> _Request_
Turn the stretch of lines from the one containing "This screenshot has height=784, width=1530." through the one containing "tap(488, 20)" into a numbered list, skipping blank lines. Omit the pictures.

■ ■ ■

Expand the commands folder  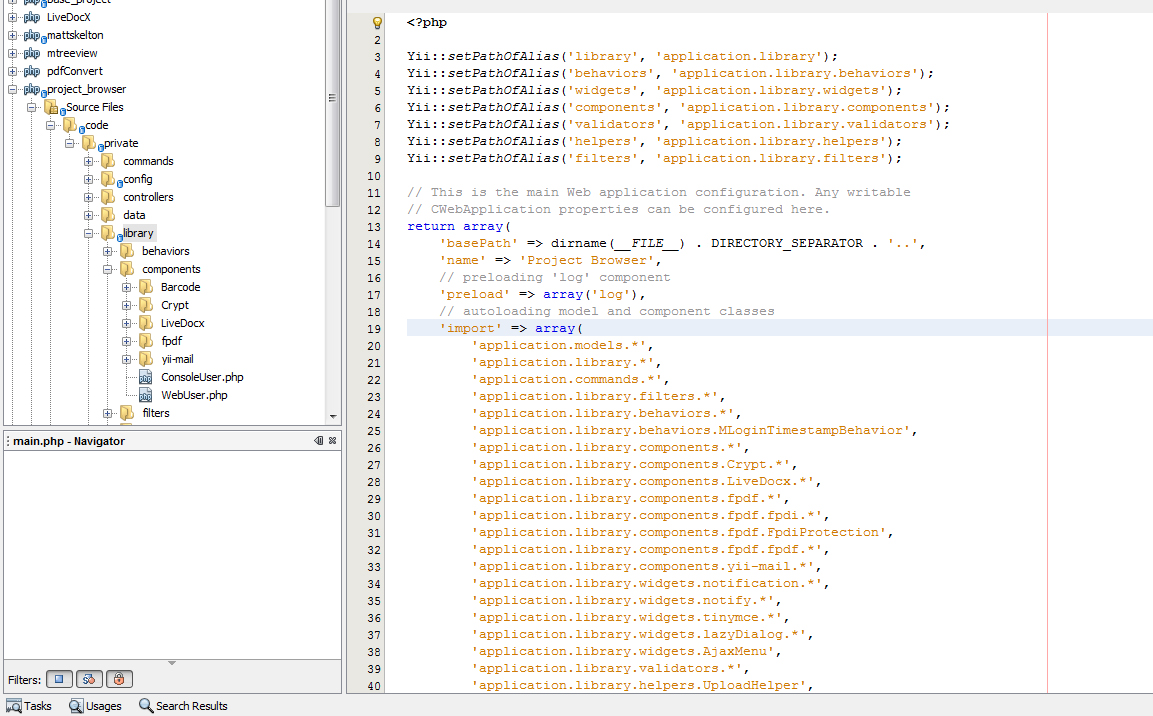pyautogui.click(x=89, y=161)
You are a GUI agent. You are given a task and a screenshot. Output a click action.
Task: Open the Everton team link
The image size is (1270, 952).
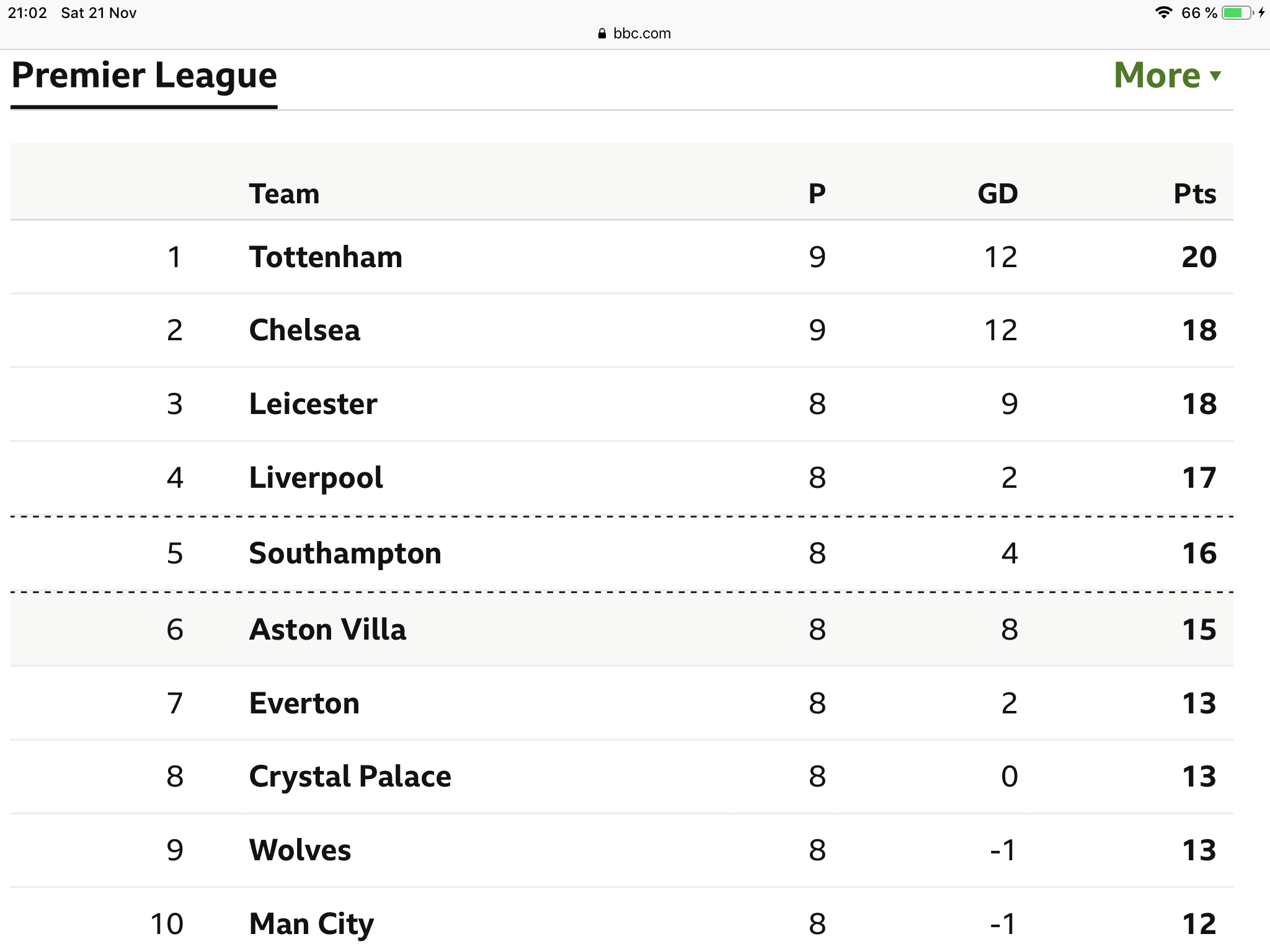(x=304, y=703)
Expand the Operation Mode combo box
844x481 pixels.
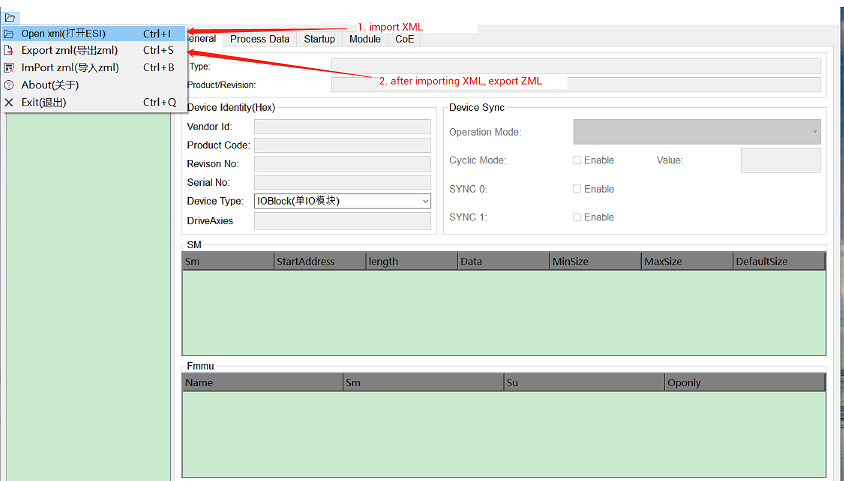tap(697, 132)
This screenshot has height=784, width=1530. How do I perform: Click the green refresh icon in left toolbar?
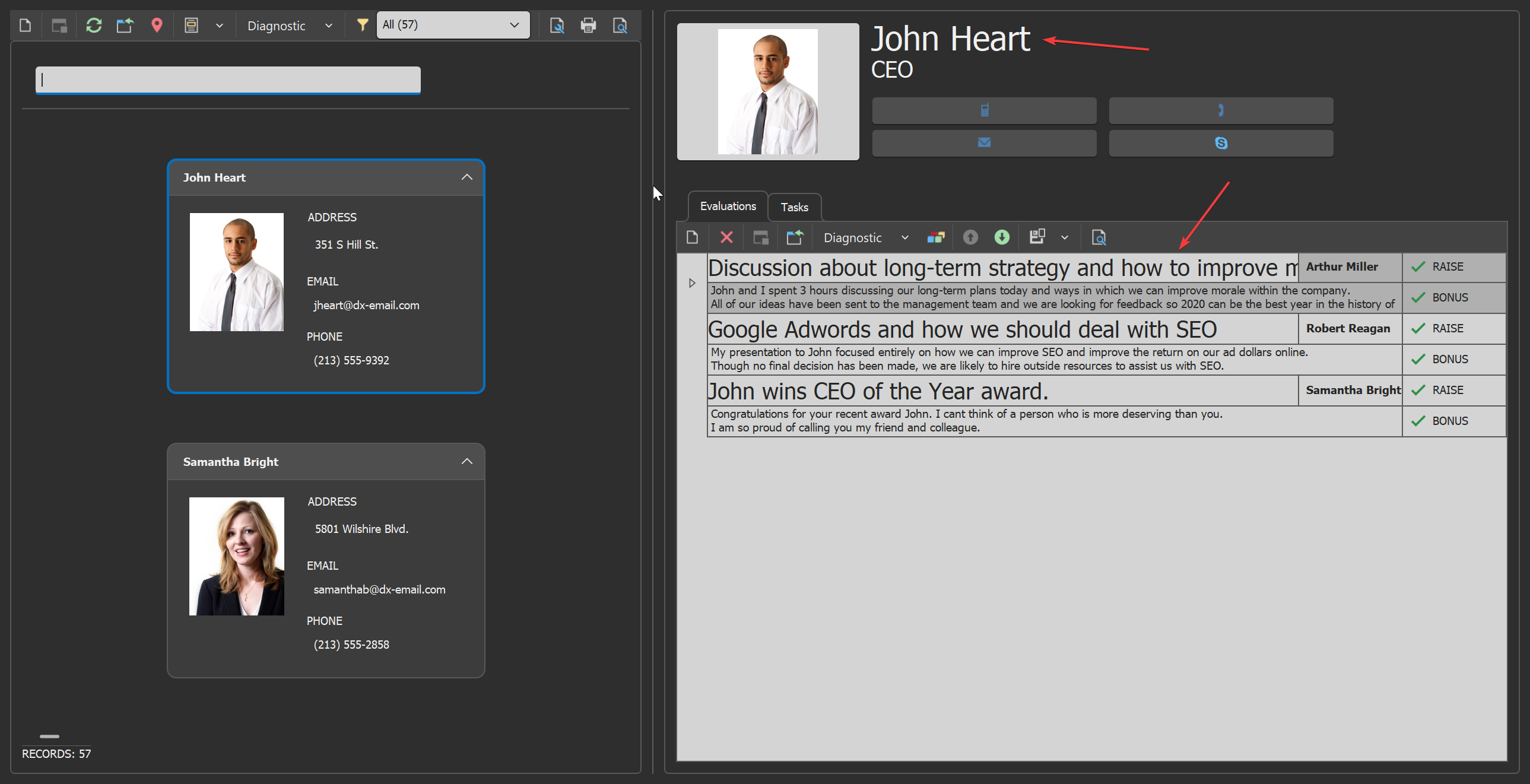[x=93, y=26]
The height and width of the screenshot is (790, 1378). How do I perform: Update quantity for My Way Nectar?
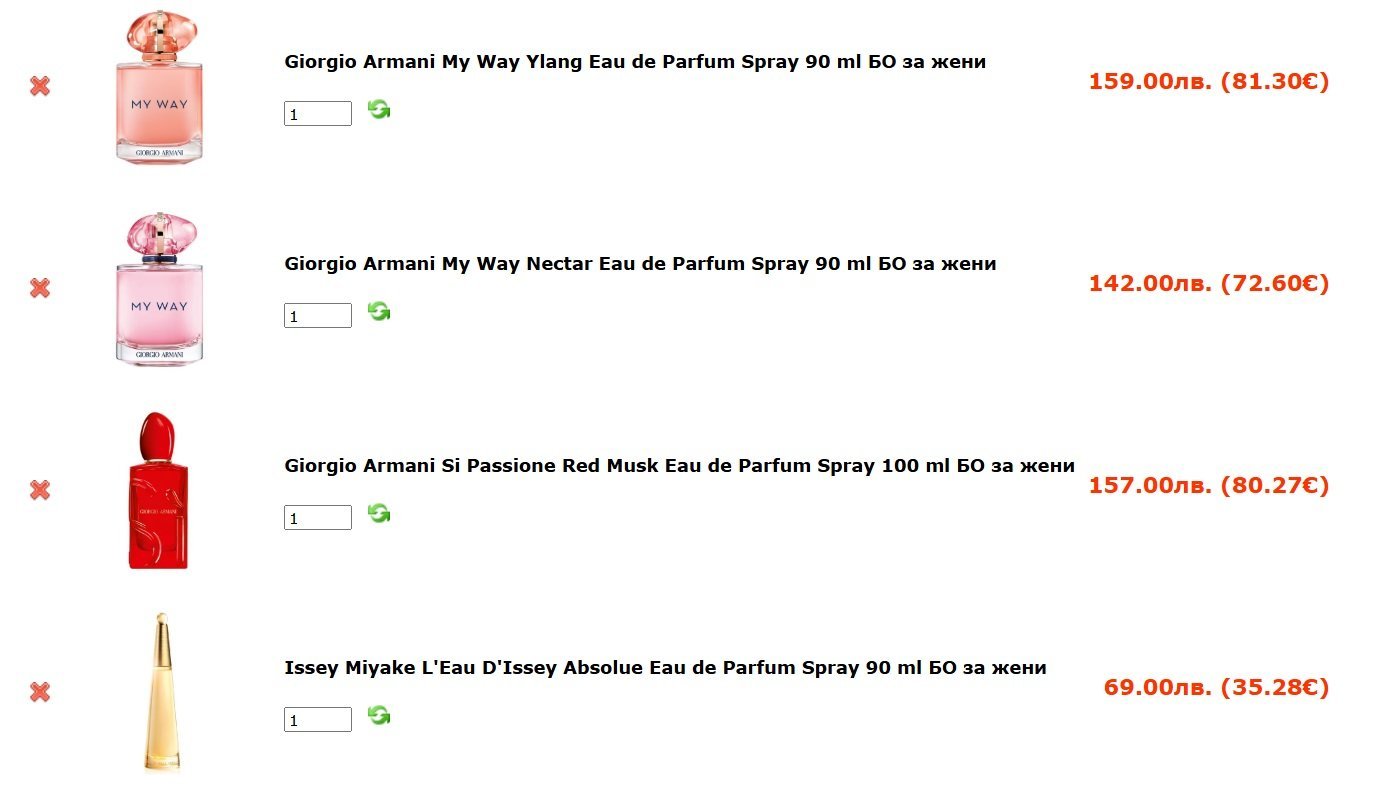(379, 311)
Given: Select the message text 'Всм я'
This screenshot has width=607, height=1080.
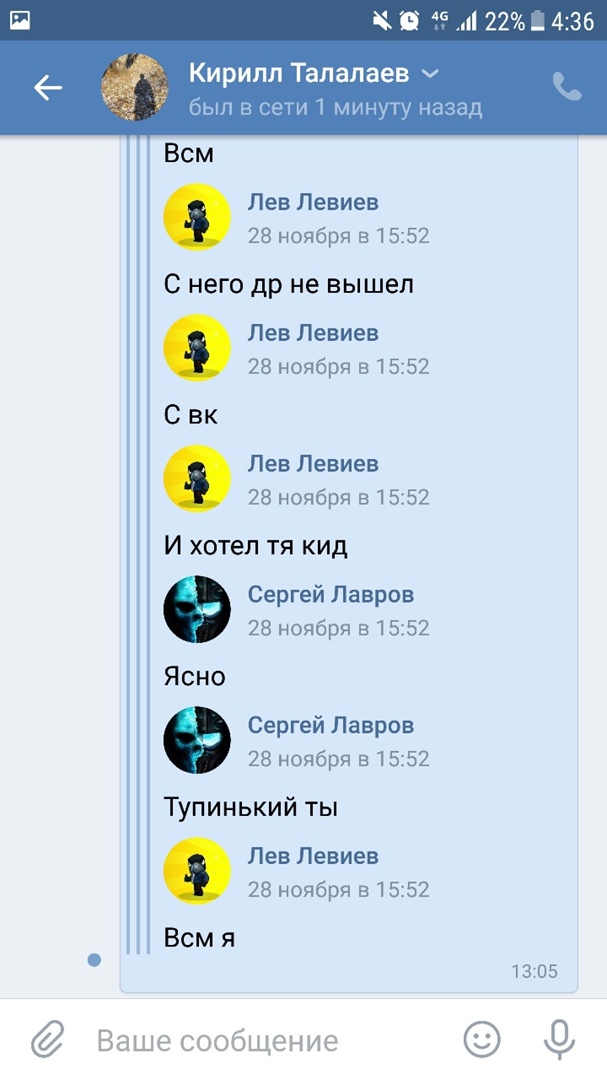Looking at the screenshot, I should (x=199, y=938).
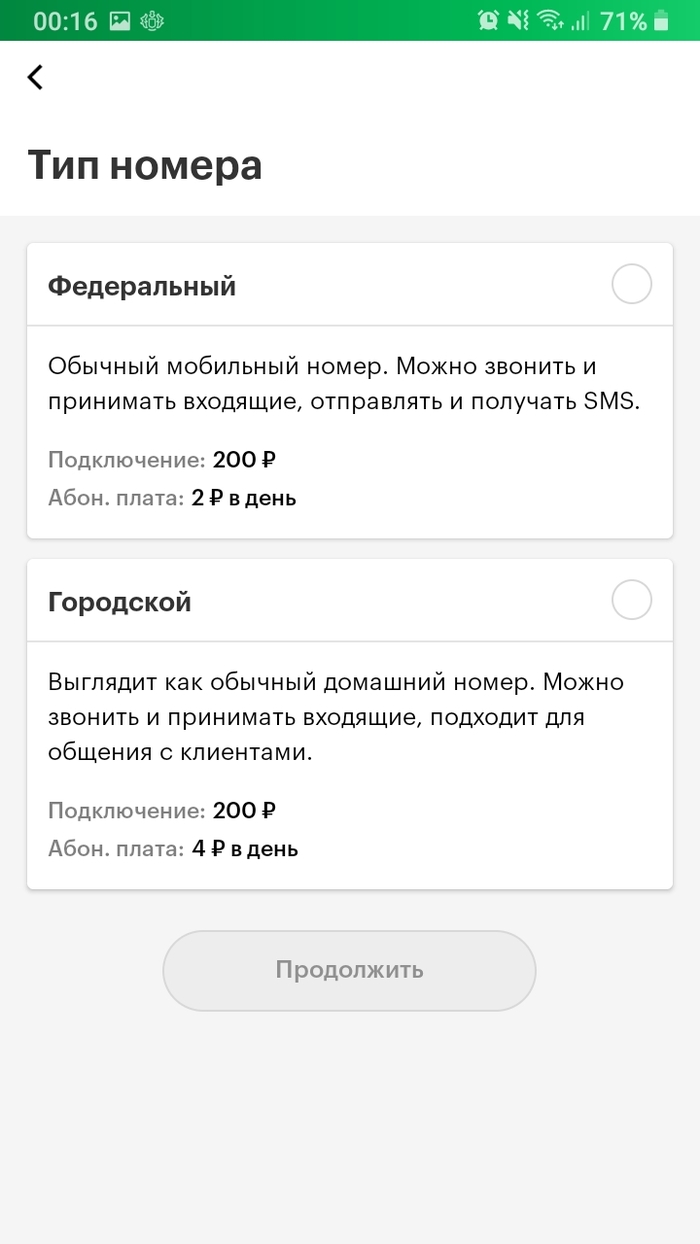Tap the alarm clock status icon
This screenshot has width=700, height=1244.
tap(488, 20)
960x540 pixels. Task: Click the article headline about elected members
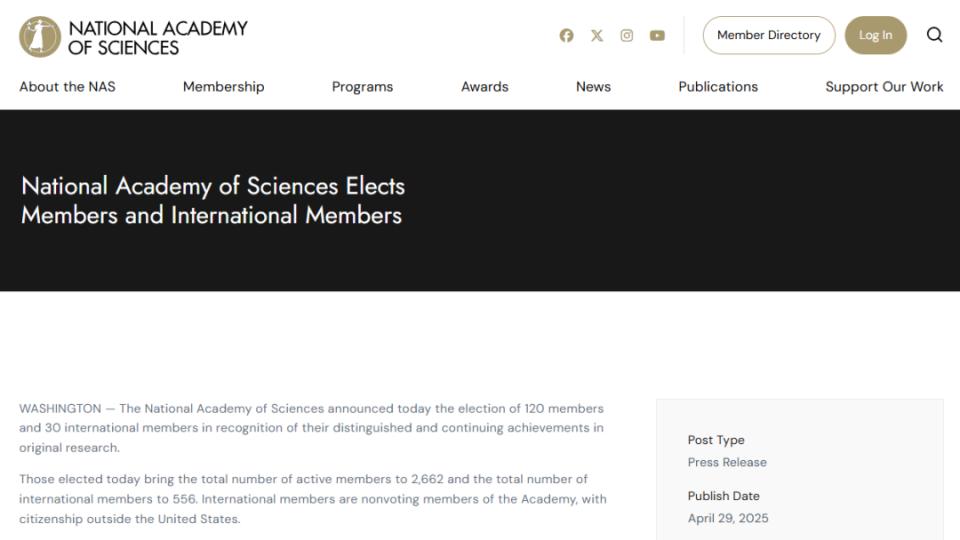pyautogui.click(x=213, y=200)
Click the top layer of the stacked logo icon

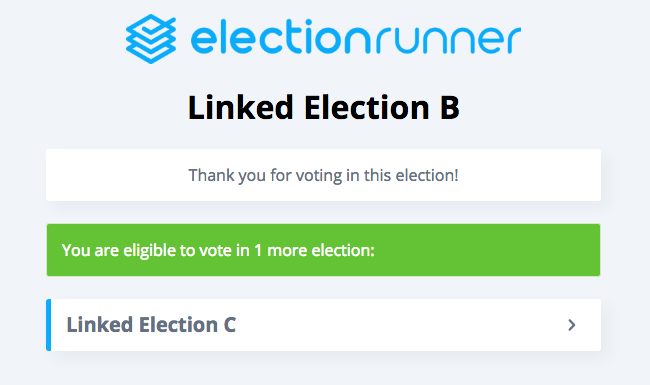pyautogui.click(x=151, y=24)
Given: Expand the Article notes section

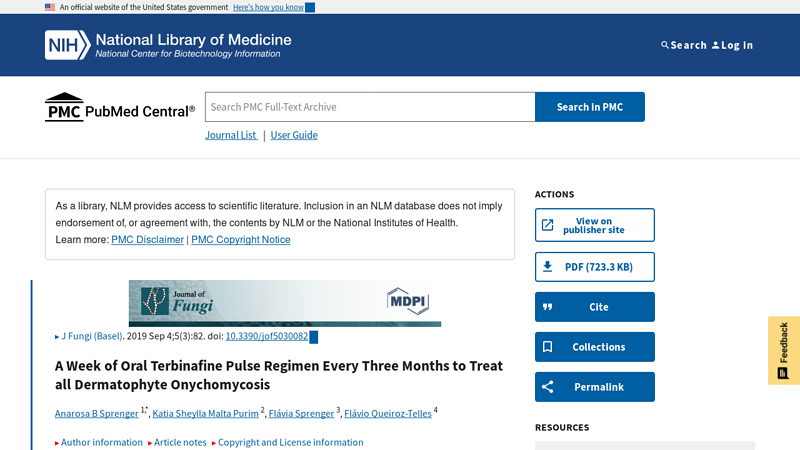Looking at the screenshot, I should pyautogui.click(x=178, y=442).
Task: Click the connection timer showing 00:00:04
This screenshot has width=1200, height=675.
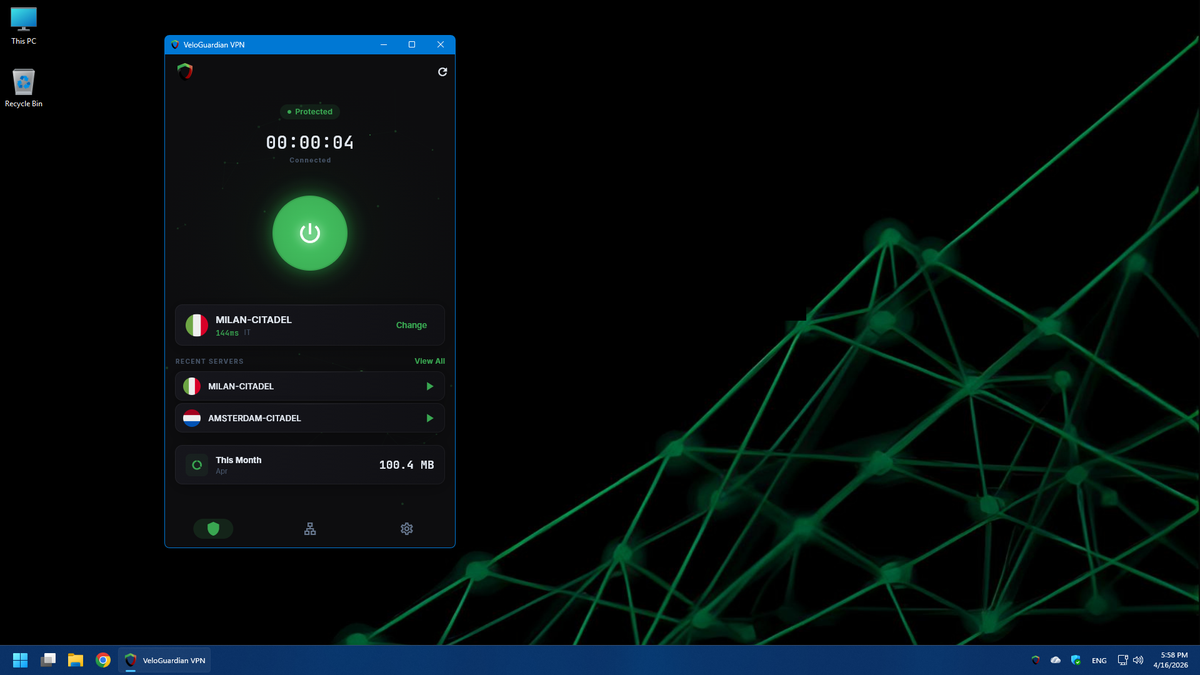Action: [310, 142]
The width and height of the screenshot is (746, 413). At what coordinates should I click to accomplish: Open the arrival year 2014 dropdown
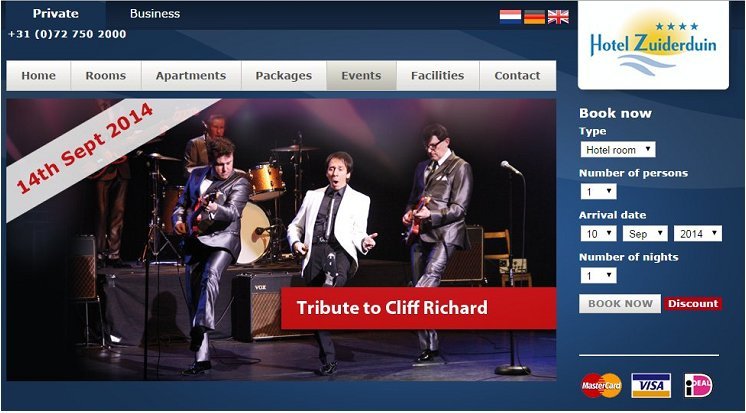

■ ■ ■

> _Response to the exercise_
1. This screenshot has height=784, width=1530. How do I perform: Click the green refresh icon in left toolbar?
2. [x=93, y=26]
3. The height and width of the screenshot is (790, 1378). How do I perform: Update quantity for My Way Nectar?
4. (379, 311)
5. Given: Select the message text 'Всм я'
6. This screenshot has width=607, height=1080.
7. Looking at the screenshot, I should (x=199, y=938).
8. Tap the alarm clock status icon
9. This screenshot has width=700, height=1244.
10. tap(488, 20)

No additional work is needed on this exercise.